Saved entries

=-=-=

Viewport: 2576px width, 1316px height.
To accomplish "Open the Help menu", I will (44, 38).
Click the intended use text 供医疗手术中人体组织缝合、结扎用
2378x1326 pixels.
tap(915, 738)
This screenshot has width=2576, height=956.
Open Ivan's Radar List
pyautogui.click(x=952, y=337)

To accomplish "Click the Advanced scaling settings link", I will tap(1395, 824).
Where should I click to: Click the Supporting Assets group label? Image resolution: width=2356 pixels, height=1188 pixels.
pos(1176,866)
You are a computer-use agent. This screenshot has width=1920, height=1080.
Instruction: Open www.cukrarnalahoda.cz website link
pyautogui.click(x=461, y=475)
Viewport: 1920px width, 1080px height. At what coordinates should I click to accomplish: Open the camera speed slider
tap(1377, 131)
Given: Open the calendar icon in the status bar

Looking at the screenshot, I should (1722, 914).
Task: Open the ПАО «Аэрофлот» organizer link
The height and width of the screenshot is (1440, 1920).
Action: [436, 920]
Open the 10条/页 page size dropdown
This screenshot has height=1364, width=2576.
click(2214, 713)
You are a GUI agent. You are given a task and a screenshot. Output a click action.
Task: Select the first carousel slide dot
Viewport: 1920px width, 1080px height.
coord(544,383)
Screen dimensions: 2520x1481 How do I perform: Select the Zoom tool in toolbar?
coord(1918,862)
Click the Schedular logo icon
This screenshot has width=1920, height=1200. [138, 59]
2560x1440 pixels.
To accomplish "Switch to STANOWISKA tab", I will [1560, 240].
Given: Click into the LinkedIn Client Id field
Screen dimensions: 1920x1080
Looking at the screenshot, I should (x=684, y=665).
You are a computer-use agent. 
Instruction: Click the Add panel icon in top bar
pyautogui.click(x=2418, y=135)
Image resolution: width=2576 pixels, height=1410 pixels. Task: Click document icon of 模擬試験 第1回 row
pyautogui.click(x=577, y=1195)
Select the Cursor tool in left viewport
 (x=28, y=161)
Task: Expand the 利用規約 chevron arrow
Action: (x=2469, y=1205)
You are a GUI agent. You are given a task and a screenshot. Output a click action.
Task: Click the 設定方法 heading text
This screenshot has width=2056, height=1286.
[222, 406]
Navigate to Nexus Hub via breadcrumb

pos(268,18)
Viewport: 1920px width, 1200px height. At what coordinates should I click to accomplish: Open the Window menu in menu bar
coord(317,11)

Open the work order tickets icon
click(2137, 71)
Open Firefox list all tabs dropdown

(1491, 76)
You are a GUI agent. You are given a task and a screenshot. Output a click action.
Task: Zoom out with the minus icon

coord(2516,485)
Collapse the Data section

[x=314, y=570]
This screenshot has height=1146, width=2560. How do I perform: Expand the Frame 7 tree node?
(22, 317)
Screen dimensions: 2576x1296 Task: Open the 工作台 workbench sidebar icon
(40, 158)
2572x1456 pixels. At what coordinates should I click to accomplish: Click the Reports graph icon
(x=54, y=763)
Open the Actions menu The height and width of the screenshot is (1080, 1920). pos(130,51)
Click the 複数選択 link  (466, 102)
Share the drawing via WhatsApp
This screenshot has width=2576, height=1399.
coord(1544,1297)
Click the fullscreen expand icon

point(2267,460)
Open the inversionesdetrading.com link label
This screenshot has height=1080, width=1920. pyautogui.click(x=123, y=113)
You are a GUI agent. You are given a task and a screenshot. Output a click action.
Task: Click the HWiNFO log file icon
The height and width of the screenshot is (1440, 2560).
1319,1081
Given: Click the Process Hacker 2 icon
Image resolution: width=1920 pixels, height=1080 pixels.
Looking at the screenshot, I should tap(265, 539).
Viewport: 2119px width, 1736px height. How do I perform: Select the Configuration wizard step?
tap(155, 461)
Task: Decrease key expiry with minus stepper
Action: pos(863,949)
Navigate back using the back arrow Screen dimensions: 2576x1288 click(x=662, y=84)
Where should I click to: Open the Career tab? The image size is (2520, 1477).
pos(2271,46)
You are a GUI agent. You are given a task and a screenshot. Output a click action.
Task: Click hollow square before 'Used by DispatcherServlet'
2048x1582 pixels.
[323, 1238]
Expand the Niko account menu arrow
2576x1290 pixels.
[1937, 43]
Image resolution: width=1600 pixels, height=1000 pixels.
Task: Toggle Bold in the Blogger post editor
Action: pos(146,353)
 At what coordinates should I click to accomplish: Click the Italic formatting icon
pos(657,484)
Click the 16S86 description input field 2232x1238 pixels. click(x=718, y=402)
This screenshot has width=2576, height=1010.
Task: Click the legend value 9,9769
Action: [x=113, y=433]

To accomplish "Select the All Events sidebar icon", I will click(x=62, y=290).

=-=-=

Directions: Write out every entry verbatim.

Solution to this problem:
Viewport: 2576px width, 1316px height.
To accomplish "Open the Help menu", I will (44, 38).
Click the intended use text 供医疗手术中人体组织缝合、结扎用
2378x1326 pixels.
tap(915, 738)
This screenshot has width=2576, height=956.
Open Ivan's Radar List
pyautogui.click(x=952, y=337)

To accomplish "Click the Advanced scaling settings link", I will tap(1395, 824).
Where should I click to: Click the Supporting Assets group label? Image resolution: width=2356 pixels, height=1188 pixels.
pos(1176,866)
You are a computer-use agent. This screenshot has width=1920, height=1080.
Instruction: Open www.cukrarnalahoda.cz website link
pyautogui.click(x=461, y=475)
Viewport: 1920px width, 1080px height. At what coordinates should I click to accomplish: Open the camera speed slider
tap(1377, 131)
Given: Open the calendar icon in the status bar

Looking at the screenshot, I should (1722, 914).
Task: Open the ПАО «Аэрофлот» organizer link
The height and width of the screenshot is (1440, 1920).
Action: [436, 920]
Open the 10条/页 page size dropdown
This screenshot has height=1364, width=2576.
click(2214, 713)
You are a GUI agent. You are given a task and a screenshot. Output a click action.
Task: Select the first carousel slide dot
Viewport: 1920px width, 1080px height.
coord(544,383)
Screen dimensions: 2520x1481 How do I perform: Select the Zoom tool in toolbar?
coord(1918,862)
Click the Schedular logo icon
This screenshot has width=1920, height=1200. [138, 59]
2560x1440 pixels.
To accomplish "Switch to STANOWISKA tab", I will [1560, 240].
Given: Click into the LinkedIn Client Id field
Screen dimensions: 1920x1080
Looking at the screenshot, I should (x=684, y=665).
You are a computer-use agent. 
Instruction: Click the Add panel icon in top bar
pyautogui.click(x=2418, y=135)
Image resolution: width=2576 pixels, height=1410 pixels. Task: Click document icon of 模擬試験 第1回 row
pyautogui.click(x=577, y=1195)
Select the Cursor tool in left viewport
 (x=28, y=161)
Task: Expand the 利用規約 chevron arrow
Action: (x=2469, y=1205)
You are a GUI agent. You are given a task and a screenshot. Output a click action.
Task: Click the 設定方法 heading text
This screenshot has width=2056, height=1286.
[222, 406]
Navigate to Nexus Hub via breadcrumb

pos(268,18)
Viewport: 1920px width, 1200px height. At what coordinates should I click to accomplish: Open the Window menu in menu bar
coord(317,11)

Open the work order tickets icon
click(2137, 71)
Open Firefox list all tabs dropdown

(1491, 76)
You are a GUI agent. You are given a task and a screenshot. Output a click action.
Task: Zoom out with the minus icon

coord(2516,485)
Collapse the Data section

[x=314, y=570]
This screenshot has height=1146, width=2560. How do I perform: Expand the Frame 7 tree node?
(22, 317)
Screen dimensions: 2576x1296 Task: Open the 工作台 workbench sidebar icon
(40, 158)
2572x1456 pixels. At what coordinates should I click to accomplish: Click the Reports graph icon
(x=54, y=763)
Open the Actions menu The height and width of the screenshot is (1080, 1920). pos(130,51)
Click the 複数選択 link  (466, 102)
Share the drawing via WhatsApp
This screenshot has width=2576, height=1399.
coord(1544,1297)
Click the fullscreen expand icon

point(2267,460)
Open the inversionesdetrading.com link label
This screenshot has height=1080, width=1920. pyautogui.click(x=123, y=113)
You are a GUI agent. You are given a task and a screenshot. Output a click action.
Task: Click the HWiNFO log file icon
The height and width of the screenshot is (1440, 2560).
1319,1081
Given: Click the Process Hacker 2 icon
Image resolution: width=1920 pixels, height=1080 pixels.
Looking at the screenshot, I should tap(265, 539).
Viewport: 2119px width, 1736px height. How do I perform: Select the Configuration wizard step?
tap(155, 461)
Task: Decrease key expiry with minus stepper
Action: pos(863,949)
Navigate back using the back arrow Screen dimensions: 2576x1288 click(x=662, y=84)
Where should I click to: Open the Career tab? The image size is (2520, 1477).
pos(2271,46)
You are a GUI agent. You are given a task and a screenshot. Output a click action.
Task: Click hollow square before 'Used by DispatcherServlet'
2048x1582 pixels.
[323, 1238]
Expand the Niko account menu arrow
2576x1290 pixels.
[1937, 43]
Image resolution: width=1600 pixels, height=1000 pixels.
Task: Toggle Bold in the Blogger post editor
Action: pos(146,353)
 At what coordinates should I click to accomplish: Click the Italic formatting icon
pos(657,484)
Click the 16S86 description input field 2232x1238 pixels. click(x=718, y=402)
This screenshot has width=2576, height=1010.
Task: Click the legend value 9,9769
Action: [x=113, y=433]

To accomplish "Select the All Events sidebar icon", I will click(x=62, y=290).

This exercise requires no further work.